4.4. De rechtbank heeft met juistheid geoordeeld dat het bestreden besluit op een toereikende motivering berust en dat niet van duurzaamheid van de arbeidsongeschiktheid kan worden gesproken. Psychiater Van Eck heeft in reactie op de vraag van de verzekeringsarts bezwaar en beroep welke diagnose het meest voor de hand ligt, schizofrenie of post traumatic stress disorder (PTSD), op 15 december 2011 geantwoord dat het klinisch beeld meer lijkt te passen bij schizofrenie van het paranoïde type. In antwoord op de vraag van de verzekeringsarts bezwaar en beroep naar de prognose, uitgaande van optimale behandeling, heeft Van Eck verklaard dat ongeveer een derde deel van de patiënten restloos herstelt, dat bij eveneens een derde deel van de patiënten recidieven zullen optreden. Deze laatste groep zal meestal weer aan het arbeidsproces kunnen deelnemen. Bij de laatste groep van een derde van de patiënten zal de psychose, ondanks optimale behandeling, niet voldoende opklaren. Van Eck stelt dat zonder intensieve behandeling niet te voorspellen is tot welke groep appellant behoort. Gelet op het voorgaande moet worden aangenomen dat bij appellant sprake is van een meer dan geringe kans op herstel, indien een adequate behandeling plaatsvindt. Zowel behandelend psychiater Jessurun, als psychiater Van Eck zijn van mening dat intensivering van de zorg (behandeling) noodzakelijk is, echter van intensieve behandeling was volgens de verzekeringsarts bezwaar en beroep op 17 oktober 2012 nog geen sprake. De omstandigheid dat (nog) niet de door psychiater Van Eck bedoelde intensieve behandeling van de psychische klachten van appellant heeft plaatsgevonden en dat (nog) geen verbetering van de klachten is ingetreden, kan niet tot de conclusie leiden dat een meer dan geringe kans op herstel niet aanwezig is. Appellant heeft geen medische gegevens ingebracht die aanleiding kunnen geven tot twijfel aan de juistheid van dit standpunt van het Uwv.
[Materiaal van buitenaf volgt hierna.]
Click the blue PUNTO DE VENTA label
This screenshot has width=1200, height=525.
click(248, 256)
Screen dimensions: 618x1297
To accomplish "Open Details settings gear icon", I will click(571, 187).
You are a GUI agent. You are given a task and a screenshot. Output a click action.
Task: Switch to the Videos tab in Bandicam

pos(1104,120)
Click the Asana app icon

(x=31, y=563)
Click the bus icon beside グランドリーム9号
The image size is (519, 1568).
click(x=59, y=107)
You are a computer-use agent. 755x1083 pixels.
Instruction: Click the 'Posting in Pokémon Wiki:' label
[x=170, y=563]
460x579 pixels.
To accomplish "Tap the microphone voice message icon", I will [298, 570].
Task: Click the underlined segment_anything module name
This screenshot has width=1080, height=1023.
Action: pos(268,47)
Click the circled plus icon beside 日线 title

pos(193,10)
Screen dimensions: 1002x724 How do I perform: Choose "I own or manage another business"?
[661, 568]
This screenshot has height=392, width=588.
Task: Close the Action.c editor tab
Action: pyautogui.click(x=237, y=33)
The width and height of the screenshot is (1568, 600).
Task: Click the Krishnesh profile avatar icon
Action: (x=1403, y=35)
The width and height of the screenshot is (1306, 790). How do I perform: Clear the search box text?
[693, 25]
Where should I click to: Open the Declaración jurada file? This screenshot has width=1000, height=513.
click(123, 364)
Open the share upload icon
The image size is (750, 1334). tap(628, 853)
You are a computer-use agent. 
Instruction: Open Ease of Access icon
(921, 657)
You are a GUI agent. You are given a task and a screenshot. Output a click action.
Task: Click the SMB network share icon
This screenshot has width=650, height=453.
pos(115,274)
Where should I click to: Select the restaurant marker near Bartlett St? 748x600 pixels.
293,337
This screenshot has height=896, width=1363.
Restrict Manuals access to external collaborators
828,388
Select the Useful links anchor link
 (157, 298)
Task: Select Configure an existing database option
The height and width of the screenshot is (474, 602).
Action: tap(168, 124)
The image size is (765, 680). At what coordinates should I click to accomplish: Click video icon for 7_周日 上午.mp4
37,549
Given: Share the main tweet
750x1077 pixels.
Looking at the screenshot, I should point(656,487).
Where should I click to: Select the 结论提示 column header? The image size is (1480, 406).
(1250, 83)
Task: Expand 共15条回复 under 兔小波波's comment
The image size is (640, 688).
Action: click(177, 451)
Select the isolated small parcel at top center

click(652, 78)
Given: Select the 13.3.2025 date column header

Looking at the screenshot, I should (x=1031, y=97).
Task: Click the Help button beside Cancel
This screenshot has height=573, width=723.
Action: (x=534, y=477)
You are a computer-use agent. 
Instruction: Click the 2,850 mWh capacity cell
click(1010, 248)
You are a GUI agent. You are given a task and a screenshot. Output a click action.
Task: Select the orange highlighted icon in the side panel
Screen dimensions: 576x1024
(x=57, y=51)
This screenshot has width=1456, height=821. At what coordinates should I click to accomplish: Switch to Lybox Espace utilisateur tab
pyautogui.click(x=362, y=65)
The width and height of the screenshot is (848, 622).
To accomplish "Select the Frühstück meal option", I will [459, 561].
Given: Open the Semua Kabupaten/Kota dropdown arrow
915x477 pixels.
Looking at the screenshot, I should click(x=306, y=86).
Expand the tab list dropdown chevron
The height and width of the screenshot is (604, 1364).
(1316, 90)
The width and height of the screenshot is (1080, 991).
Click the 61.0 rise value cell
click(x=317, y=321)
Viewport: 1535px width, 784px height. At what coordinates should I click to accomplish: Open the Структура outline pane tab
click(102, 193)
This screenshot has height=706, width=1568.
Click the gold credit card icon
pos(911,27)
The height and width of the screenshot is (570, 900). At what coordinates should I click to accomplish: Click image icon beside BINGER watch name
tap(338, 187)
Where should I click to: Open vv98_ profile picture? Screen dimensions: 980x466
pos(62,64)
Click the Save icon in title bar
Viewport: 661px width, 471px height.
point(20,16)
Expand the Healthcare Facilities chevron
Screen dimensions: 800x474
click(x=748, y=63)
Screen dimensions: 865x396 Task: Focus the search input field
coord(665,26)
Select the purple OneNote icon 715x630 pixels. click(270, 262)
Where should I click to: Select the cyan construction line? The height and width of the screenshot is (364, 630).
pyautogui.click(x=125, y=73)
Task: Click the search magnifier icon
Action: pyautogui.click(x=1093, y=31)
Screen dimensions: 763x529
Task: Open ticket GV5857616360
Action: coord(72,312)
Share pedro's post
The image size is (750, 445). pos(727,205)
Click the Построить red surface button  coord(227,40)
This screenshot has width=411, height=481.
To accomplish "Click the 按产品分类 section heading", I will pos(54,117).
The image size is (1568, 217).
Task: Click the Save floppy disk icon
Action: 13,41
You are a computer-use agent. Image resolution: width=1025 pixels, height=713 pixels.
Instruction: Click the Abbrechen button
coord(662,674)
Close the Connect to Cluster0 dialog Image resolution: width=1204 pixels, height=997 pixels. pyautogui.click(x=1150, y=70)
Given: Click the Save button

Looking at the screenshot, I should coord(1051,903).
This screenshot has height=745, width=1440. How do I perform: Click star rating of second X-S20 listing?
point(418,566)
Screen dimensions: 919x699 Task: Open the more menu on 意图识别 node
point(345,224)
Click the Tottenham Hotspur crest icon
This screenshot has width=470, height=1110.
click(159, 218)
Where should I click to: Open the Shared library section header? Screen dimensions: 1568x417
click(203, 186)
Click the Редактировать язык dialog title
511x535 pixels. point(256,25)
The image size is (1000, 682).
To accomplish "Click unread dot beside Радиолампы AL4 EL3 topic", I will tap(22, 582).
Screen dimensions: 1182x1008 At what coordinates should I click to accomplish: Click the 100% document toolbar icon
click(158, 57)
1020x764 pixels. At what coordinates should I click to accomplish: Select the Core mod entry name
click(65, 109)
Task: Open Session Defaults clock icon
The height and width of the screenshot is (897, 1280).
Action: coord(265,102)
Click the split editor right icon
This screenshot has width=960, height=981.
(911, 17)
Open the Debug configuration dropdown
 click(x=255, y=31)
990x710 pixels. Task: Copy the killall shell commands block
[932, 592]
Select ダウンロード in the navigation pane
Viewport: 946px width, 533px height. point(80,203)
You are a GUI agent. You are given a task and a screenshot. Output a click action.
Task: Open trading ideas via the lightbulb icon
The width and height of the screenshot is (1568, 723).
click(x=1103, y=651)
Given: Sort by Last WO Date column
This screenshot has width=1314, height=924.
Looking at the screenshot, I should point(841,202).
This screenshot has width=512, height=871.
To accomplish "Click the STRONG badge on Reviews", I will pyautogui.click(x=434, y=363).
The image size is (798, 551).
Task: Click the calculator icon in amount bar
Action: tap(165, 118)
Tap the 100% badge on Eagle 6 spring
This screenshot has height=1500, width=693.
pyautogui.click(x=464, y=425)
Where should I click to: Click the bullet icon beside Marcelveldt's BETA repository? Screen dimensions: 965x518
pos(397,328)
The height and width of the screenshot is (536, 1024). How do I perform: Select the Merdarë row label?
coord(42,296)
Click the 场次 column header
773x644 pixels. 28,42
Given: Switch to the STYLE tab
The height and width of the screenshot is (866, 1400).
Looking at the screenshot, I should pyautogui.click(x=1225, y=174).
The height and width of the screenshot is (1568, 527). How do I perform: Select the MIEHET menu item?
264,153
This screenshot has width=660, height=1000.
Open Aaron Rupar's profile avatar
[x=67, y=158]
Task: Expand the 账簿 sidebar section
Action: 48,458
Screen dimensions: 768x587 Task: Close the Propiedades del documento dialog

4.5. Uit 4.1 tot met 4.4 volgt dat het hoger beroep niet slaagt en dat de aangevallen uitspraak dient te worden bevestigd.
5. Voor een veroordeling in de proceskosten bestaat geen aanleiding.

BESLISSING

De Centrale Raad van Beroep bevestigt de aangevallen uitspraak.
Deze uitspraak is gedaan door D.J. van der Vos als voorzitter en H. van Leeuwen en
P.H. Banda als leden, in tegenwoordigheid van K. de Jong als griffier. De beslissing is uitgesproken in het openbaar op 8 juni 2015.